July 17, 2025 - Researchers at the University of Hamburg and DESY have found evidence of the elusive toponium. With this discovery, the fundamental structure of matter could be deciphered in even greater detail.
Researchers at the University of Hamburg and DESY, working together in the University of Hamburg’s Cluster of Excellence Quantum Universe, have found signals in two experiments at CERN’s Large Hadron Collider (LHC) that point to an extremely rare particle called toponium—a bound state consisting of a top quark and its antiparticle.

Expectations overturned

The top quark is the heaviest of all known elementary particles. It is produced during collisions in the LHC, but it is so massive and so unstable that it typically decays in less than a septillionth of a second. Until now, it was believed that this decay happens so quickly that a bound state with its antiparticle could never be observed.

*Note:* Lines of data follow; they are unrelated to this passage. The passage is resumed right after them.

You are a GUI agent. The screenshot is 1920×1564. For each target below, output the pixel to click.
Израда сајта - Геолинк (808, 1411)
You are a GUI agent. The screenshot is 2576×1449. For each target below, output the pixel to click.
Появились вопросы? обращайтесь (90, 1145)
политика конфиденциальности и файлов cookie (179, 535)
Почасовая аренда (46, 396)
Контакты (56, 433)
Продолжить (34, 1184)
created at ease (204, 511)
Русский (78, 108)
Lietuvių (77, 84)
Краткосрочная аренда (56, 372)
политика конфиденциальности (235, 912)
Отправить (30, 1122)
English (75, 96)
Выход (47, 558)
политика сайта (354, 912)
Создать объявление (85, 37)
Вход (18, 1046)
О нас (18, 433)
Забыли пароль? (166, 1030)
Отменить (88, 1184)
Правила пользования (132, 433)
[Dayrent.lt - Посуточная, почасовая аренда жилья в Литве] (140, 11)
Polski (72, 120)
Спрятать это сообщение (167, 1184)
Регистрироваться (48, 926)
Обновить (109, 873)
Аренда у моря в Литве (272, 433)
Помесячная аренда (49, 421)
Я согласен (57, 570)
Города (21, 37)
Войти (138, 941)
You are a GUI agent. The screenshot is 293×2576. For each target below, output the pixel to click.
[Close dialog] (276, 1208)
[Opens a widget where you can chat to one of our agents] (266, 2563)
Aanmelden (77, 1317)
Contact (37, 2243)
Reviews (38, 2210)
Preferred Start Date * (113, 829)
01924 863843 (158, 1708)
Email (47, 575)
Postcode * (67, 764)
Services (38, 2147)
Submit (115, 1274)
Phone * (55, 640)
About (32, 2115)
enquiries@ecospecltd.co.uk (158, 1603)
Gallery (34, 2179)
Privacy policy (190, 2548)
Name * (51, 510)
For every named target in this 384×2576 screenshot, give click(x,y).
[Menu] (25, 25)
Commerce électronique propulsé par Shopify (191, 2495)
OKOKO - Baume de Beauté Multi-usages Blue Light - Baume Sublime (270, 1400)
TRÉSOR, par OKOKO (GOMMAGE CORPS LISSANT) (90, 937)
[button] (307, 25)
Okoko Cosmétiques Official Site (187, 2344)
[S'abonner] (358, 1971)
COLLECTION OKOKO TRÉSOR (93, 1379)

However, the new measurements are challenging this assumption.

“This is one of those moments when nature defies our expectations, because we were sure that such a particle could not be observed, certainly not under the conditions we have at the LHC,” explains Dr. Alexander Grohsjean. He conducts research at the University of Hamburg as part of the Compact Muon Solenoid Experiment (CMS). “This result could rewrite the textbooks,” adds Prof. Dr. Christian Schwanenberger, Professor of Experimental Physics at the University of Hamburg and also part of the CMS collaboration. “It challenges ideas that generations of physicists have taken for granted.”

The discovery was made independently in both the CMS and ATLAS experiments. Both teams detected an unusually large number of top–antitop pairs produced with very low kinetic energy. In this special configuration, there is just enough time for the two quarks to attract each other and briefly form a bound state – a toponium. The first indications emerged as early as 2016 in the CMS experiment, with further data from 2017 and 2018 strengthening the signal. Now, ATLAS has confirmed the same pattern in its own data. The results were presented at the Conference on High Energy Physics of the European Physical Society and subsequently discussed in a special colloquium as part of the Cluster of Excellence Quantum Universe.

The rarest and most fleeting processes in nature become measurable

“It’s not just about discovering a new particle,” says Laurids Jeppe, a doctoral student at the University of Hamburg who is also part of the CMS team at DESY. “It shows that we have now achieved a level of precision which allows us to measure even the rarest and most fleeting processes in nature.” The task now is to investigate the signal in more detail. “The LHC is currently collecting new data again—which means our data set will triple in size,” explains Dr. Katharina Behr from the ATLAS experiment at DESY. “This will allow us to study toponium in even greater detail.”

Toponium could offer researchers a new way to study the strong interaction—one of the four fundamental forces of nature that binds quarks into protons and neutrons. At the same time, it sheds new light on the behavior of the top quark itself, which differs significantly from that of its lighter relatives. Why this is the case and which models could describe it are now being investigated by theoretical physicists at the University of Hamburg and DESY.